En proie à l’angoisse, les prisonniers vont l’un vers l’autre et se découvrent avant que n’entre en scène un aumônier. Ce dernier, précédemment engagé contre la dictature buesque de l’Empereur, fut récupéré et envoyé pour faire entendre raison aux « égarés ». Trahir leurs compagnons de lutte pour échapper à la condamnation : telle est l’injonction du dictateur. Amel boira la coupe de la trahison alors qu’Amouro tiendra ferme jusqu’à la mort. Écrite au moment même où son ami et compagnon d’écriture, Kossi Efoui, était emprisonné pour avoir projeté une distribution de tract sur le campus de Lomé, Chemins de croix fut un exutoire par lequel son auteur exprima sa révolte et sa colère face à la barbarie et à la soldatesque d’un régime dont lui et toute sa génération étaient les victimes. C’est ainsi que dans un contexte social miné par la peur, la répression et l’autocensure, il a osé exposer un idéal de justice et de liberté, qu’Amel résumera : « Ils réclamaient une meilleure répartition des bourses. Sans tenir compte de la provenance ethnique des étudiants. L’amélioration des conditions de transport et de restauration. La création d’emplois, la liberté d’expression, la libération des étudiants enfermés dans les prisons de l’empire. » Le registre de langue est ybride, les mots sont tour à tour poétiques et orduriers, mais l’expression théâtrale est surtout caricaturale ; d’une verve avant tout antimilitariste. Alem décrit en effet un sergent Cassecouilles anémié de toute capacité de réflexion et offrant l’image d’une brute, un automate, qui écrase toute velléité d’insoumission. Il s’agit, dira Amouro, « du flic chapon qu’on a châtré, engraissé et dressé pour la répression des rêves anormaux ». Dans sa convocation et sa mise en scène du pouvoir arbitraire, l’auteur s’emploie à briser les fondements du mythe du leader-dieu, vénéré par son peuple-singe abruti par des slogans et des mots vides, ne se rapportant à aucune réalité du pays.
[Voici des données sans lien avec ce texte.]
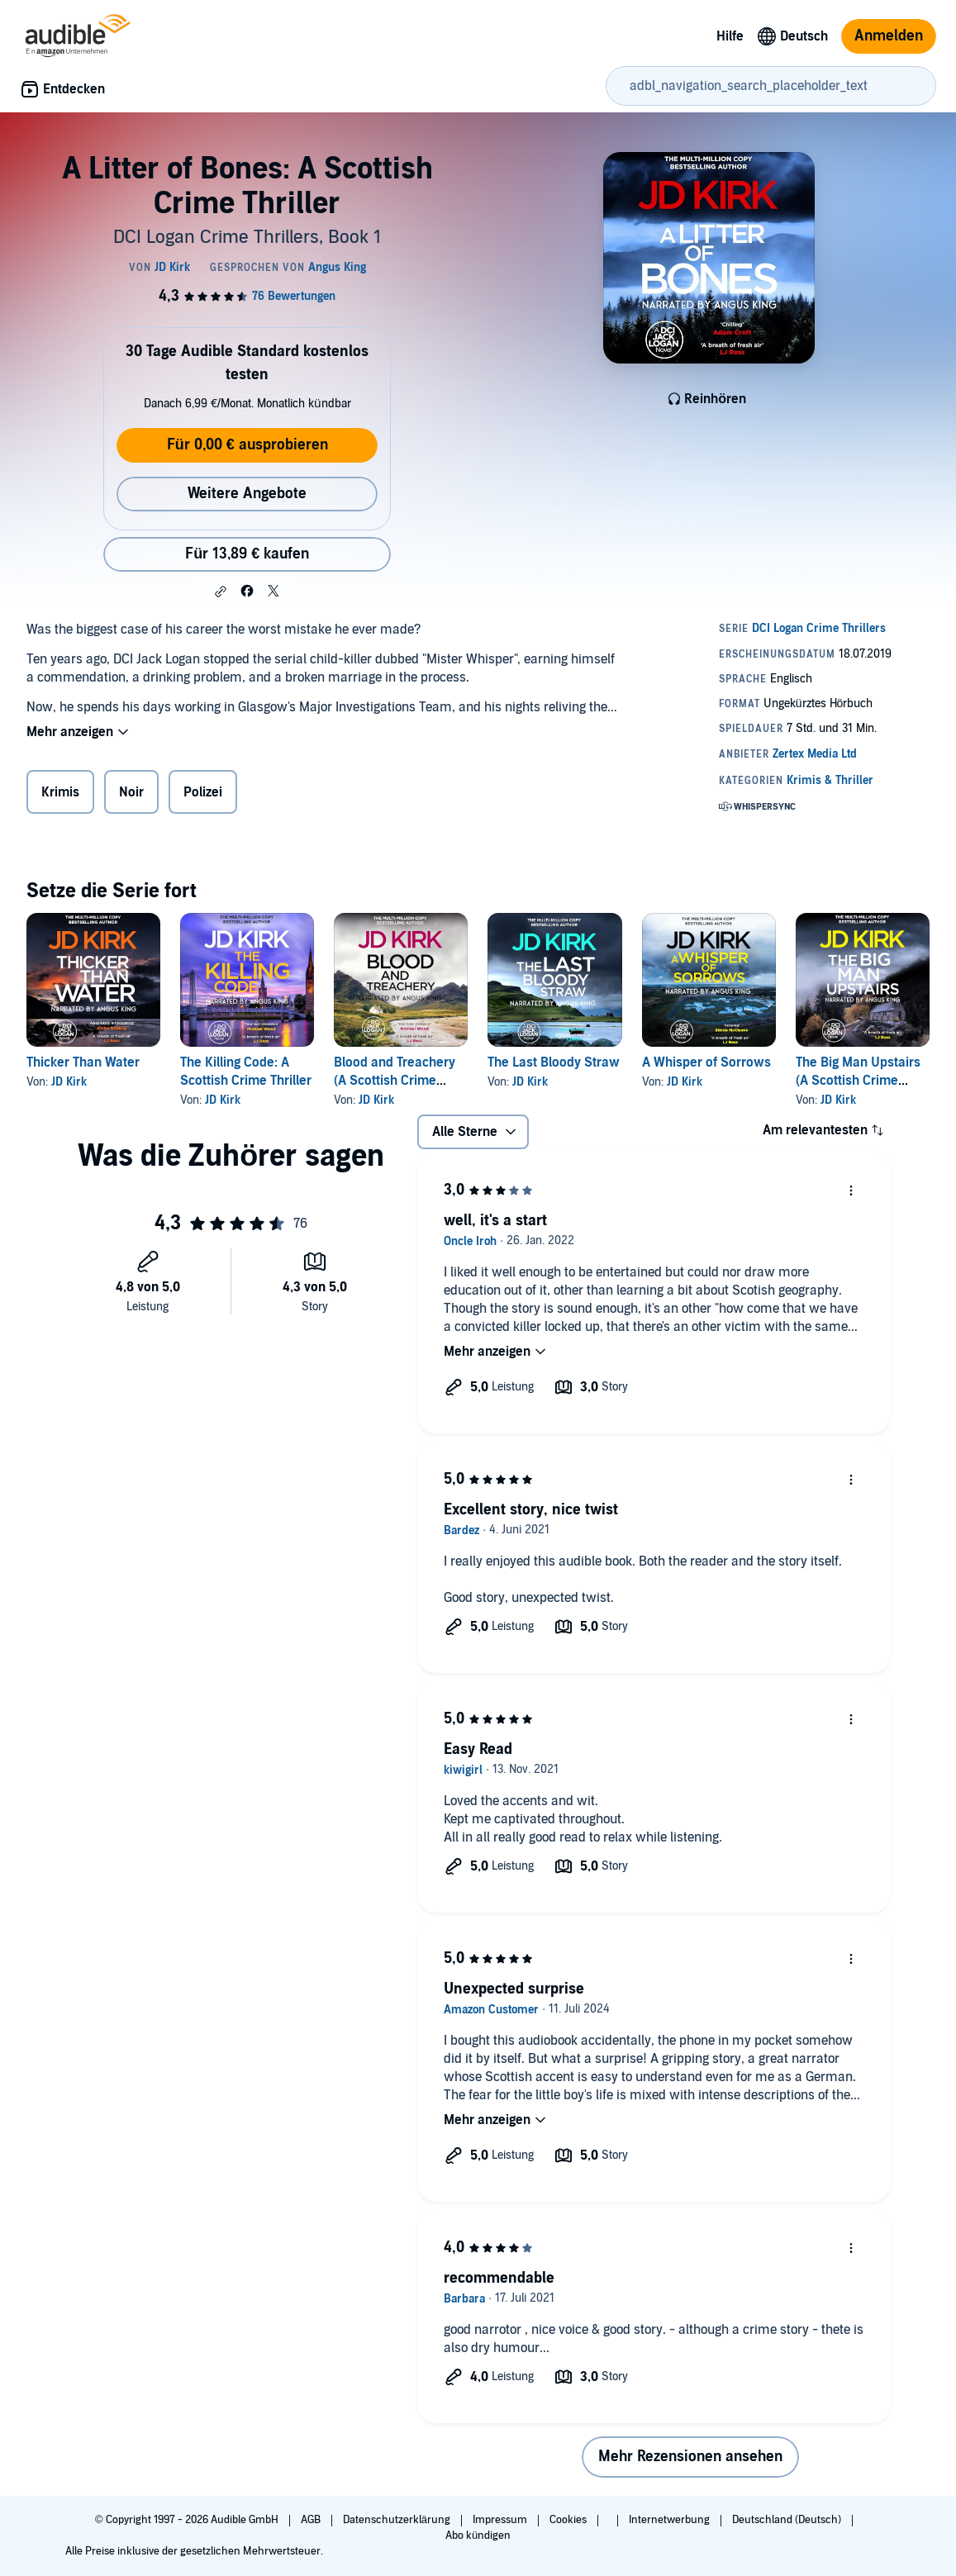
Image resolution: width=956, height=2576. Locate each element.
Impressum (501, 2519)
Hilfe (730, 36)
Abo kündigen (478, 2535)
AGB (312, 2519)
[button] (220, 591)
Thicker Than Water (83, 1062)
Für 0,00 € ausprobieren (247, 445)
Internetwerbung (670, 2519)
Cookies (569, 2519)
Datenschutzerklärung (398, 2519)
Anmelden (888, 36)
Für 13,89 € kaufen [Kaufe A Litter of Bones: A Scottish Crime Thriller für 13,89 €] (247, 554)
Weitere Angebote (247, 493)
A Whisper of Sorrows (706, 1062)
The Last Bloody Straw (554, 1062)
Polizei (202, 792)
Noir (131, 792)
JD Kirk (69, 1082)
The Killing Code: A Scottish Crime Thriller (246, 1071)
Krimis (60, 792)
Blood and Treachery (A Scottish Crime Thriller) (394, 1080)
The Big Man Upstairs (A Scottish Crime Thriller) (858, 1080)
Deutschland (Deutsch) (788, 2519)
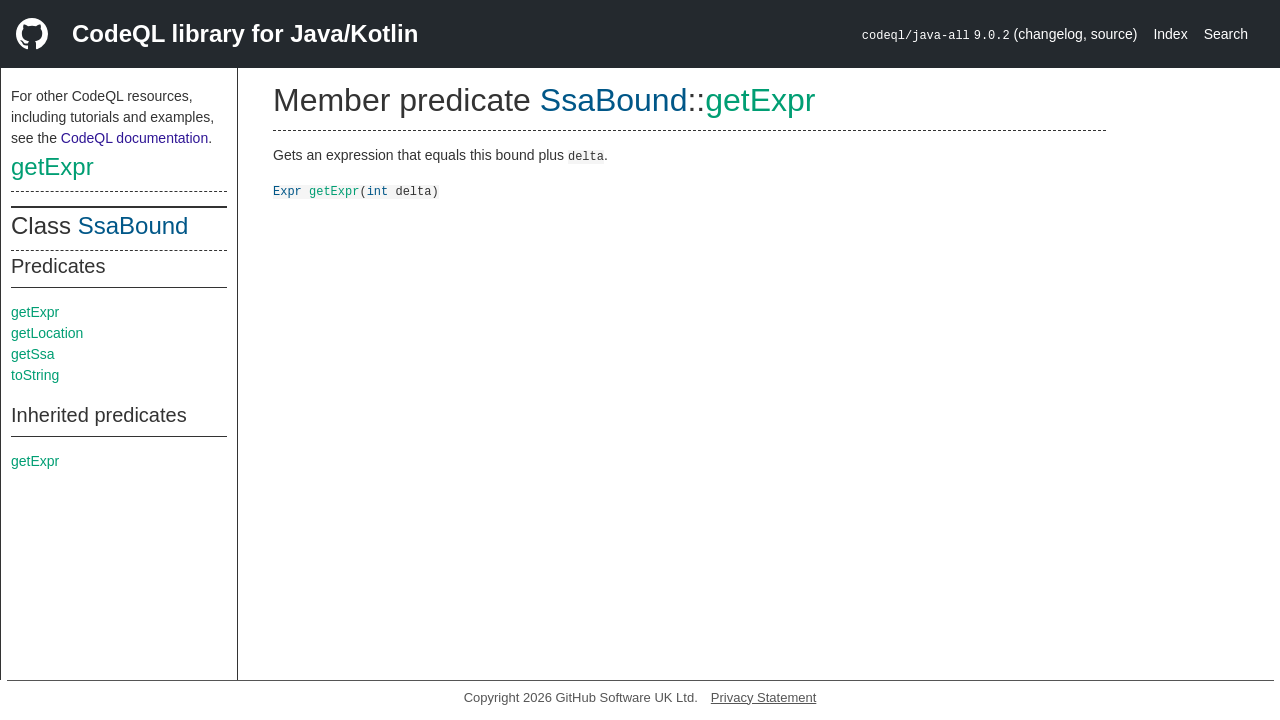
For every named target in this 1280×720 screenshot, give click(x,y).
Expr (287, 190)
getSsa (33, 354)
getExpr (52, 166)
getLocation (47, 333)
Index (1170, 34)
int (378, 190)
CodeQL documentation (134, 138)
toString (35, 375)
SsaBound (133, 225)
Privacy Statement (764, 697)
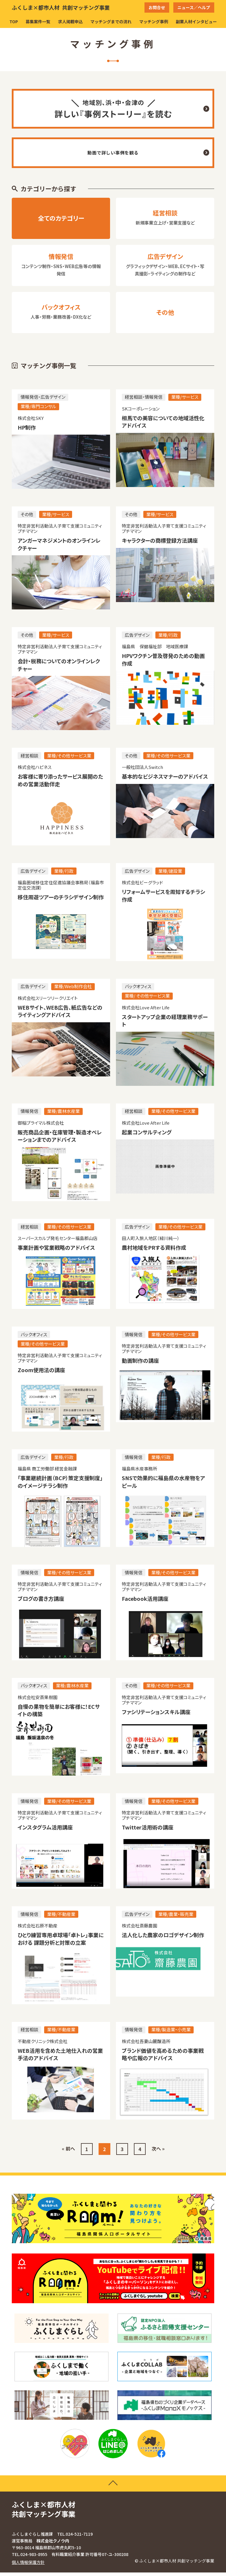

C’est là le cri de détresse d’Amouro : « Non, Amel, on t’a piégé les oreilles, on les a programmées pour réagir aux formules creuses. […] Le piège des mots ! Les mots piégés qui ont nourri notre enfance ! »
Outre la figure du dictateur et celle du soldat, deux autres figures dominent la pièce, il s’agit de la figure du poète et celle de la femme. La seconde joue un rôle déterminant dans la construction du récit, car, comme Ève dans le Jardin d’Éden, elle brise la solitude d’Amouro et dissipe par sa présence ses angoisses, même si ce n’est que de manière éphémère. Elle est pragmatique et se réclame réaliste par opposition à la rêverie d’Amouro. Elle symbolise par ailleurs la tentation, l’ultime manœuvre pour incliner le cœur de son mari vers la trahison. Ce dernier représente la figure du poète, le rêveur fou qui veut changer le monde. Sa folie, il la revendique et l’associe à un refus de la démission et de la compromission, quel que soit le prix à payer. Dans son fonctionnement, il est le symbole de la perversion de l’ordre établi par la baïonnette, une perversion qui se situe tant au niveau de son discours qu’au niveau de son attitude contraire à celle de sa femme et d’Amel le traître. Icône du Christ des Évangiles, la détermination et une volonté sacrificielle s’attachent à ce personnage.
Chemins de croix fait partie des œuvres de cette nouvelle génération d’auteurs africains qui ont bouleversé l’esthétique théâtrale de ce qu’il est inconvenant aujourd’hui d’appeler « théâtre africain ».